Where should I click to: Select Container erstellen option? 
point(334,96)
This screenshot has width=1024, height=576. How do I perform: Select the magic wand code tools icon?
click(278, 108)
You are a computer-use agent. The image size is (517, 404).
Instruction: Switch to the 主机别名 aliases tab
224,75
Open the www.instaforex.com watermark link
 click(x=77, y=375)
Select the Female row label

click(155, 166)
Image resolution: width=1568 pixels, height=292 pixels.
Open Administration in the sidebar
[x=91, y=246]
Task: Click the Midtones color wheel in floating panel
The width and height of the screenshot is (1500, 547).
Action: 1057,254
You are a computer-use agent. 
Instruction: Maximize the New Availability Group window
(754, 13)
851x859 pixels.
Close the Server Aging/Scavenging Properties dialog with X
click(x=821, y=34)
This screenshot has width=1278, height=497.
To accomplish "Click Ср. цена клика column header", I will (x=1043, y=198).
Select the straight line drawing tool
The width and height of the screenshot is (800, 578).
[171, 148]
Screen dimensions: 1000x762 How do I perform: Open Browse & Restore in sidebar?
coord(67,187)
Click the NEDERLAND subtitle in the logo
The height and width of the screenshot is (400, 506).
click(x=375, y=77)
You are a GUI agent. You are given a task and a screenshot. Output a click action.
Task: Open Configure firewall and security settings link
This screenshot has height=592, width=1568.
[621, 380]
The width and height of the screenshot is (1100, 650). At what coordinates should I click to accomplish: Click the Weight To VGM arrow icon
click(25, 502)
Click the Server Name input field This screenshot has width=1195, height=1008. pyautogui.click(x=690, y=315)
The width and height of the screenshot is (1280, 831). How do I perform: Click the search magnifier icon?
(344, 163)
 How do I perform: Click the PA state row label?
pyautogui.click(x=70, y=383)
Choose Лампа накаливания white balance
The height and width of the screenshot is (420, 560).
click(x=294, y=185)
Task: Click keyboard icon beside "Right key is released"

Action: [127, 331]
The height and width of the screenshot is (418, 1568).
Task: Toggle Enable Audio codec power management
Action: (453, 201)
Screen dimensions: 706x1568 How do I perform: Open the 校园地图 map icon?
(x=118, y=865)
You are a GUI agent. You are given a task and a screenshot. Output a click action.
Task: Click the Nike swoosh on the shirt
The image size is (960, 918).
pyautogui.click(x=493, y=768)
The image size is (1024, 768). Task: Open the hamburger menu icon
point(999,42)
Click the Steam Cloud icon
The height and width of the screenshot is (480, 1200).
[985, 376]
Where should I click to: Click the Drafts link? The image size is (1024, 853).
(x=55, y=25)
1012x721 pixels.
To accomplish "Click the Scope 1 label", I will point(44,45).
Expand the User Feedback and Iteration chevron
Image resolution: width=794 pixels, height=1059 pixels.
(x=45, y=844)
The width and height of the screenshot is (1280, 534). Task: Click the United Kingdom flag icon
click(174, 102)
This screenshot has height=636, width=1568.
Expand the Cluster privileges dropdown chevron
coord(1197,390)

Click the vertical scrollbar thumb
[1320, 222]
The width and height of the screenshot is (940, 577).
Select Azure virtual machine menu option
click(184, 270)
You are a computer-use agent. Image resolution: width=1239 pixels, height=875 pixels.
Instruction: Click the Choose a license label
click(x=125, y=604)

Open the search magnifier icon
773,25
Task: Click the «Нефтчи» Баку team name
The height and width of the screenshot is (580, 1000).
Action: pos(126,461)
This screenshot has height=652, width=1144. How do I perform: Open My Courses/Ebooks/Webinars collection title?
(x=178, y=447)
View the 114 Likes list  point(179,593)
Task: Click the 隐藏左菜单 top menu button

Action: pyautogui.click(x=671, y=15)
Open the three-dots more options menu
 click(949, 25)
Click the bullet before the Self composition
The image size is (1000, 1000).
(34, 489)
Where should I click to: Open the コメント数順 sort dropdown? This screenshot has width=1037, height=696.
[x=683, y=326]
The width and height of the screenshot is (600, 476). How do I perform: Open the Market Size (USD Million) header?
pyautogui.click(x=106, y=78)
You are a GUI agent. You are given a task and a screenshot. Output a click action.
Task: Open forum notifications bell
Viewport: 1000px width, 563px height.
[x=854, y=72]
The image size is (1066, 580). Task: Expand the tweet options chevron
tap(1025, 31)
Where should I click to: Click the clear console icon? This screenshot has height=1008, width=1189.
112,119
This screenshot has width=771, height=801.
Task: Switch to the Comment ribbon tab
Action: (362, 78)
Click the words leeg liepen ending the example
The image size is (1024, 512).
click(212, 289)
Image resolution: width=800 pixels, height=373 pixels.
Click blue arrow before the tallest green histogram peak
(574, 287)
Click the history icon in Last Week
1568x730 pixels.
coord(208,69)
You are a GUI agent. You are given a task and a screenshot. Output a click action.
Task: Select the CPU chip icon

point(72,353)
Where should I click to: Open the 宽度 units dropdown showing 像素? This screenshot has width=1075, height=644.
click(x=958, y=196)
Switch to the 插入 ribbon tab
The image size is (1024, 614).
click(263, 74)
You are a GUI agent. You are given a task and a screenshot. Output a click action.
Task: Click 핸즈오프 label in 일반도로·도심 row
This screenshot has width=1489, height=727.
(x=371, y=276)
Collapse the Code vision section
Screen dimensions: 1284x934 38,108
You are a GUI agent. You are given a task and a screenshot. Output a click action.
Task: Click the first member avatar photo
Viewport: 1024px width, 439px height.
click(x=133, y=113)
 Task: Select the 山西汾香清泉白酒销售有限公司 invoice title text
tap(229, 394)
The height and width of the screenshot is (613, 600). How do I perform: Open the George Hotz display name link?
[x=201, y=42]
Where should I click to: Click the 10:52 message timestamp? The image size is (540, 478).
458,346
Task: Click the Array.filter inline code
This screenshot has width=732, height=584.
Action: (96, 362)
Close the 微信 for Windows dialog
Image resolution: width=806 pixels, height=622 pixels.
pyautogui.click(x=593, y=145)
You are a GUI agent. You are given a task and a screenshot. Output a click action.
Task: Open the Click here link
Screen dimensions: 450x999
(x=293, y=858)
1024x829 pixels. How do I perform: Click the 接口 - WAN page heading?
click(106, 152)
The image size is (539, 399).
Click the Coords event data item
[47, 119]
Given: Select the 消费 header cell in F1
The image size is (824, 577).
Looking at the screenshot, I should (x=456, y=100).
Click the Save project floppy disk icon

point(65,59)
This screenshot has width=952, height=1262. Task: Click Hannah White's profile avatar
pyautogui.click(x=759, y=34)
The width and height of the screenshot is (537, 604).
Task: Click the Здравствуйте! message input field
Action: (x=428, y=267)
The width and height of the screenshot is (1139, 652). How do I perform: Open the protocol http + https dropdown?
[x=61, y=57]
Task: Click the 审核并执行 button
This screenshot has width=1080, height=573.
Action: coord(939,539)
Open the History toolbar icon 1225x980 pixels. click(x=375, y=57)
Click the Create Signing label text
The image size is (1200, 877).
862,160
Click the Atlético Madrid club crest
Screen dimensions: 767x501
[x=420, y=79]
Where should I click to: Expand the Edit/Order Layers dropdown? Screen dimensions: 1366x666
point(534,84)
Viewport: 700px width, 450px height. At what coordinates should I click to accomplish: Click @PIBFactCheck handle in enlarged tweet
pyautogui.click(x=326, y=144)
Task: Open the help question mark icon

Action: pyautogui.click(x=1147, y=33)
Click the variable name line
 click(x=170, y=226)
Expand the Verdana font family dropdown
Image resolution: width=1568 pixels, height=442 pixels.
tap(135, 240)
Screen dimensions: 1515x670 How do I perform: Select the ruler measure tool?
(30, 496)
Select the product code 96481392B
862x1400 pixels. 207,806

++++++++++

## AIM OF THE TASK
Filter the entries above and return only the lines holding "computer".

## WRITTEN RESPONSE
You are a computer-use agent. The image size is (517, 404).
You are a computer-use agent. 
You are a computer-use agent. Image resolution: width=1239 pixels, height=875 pixels.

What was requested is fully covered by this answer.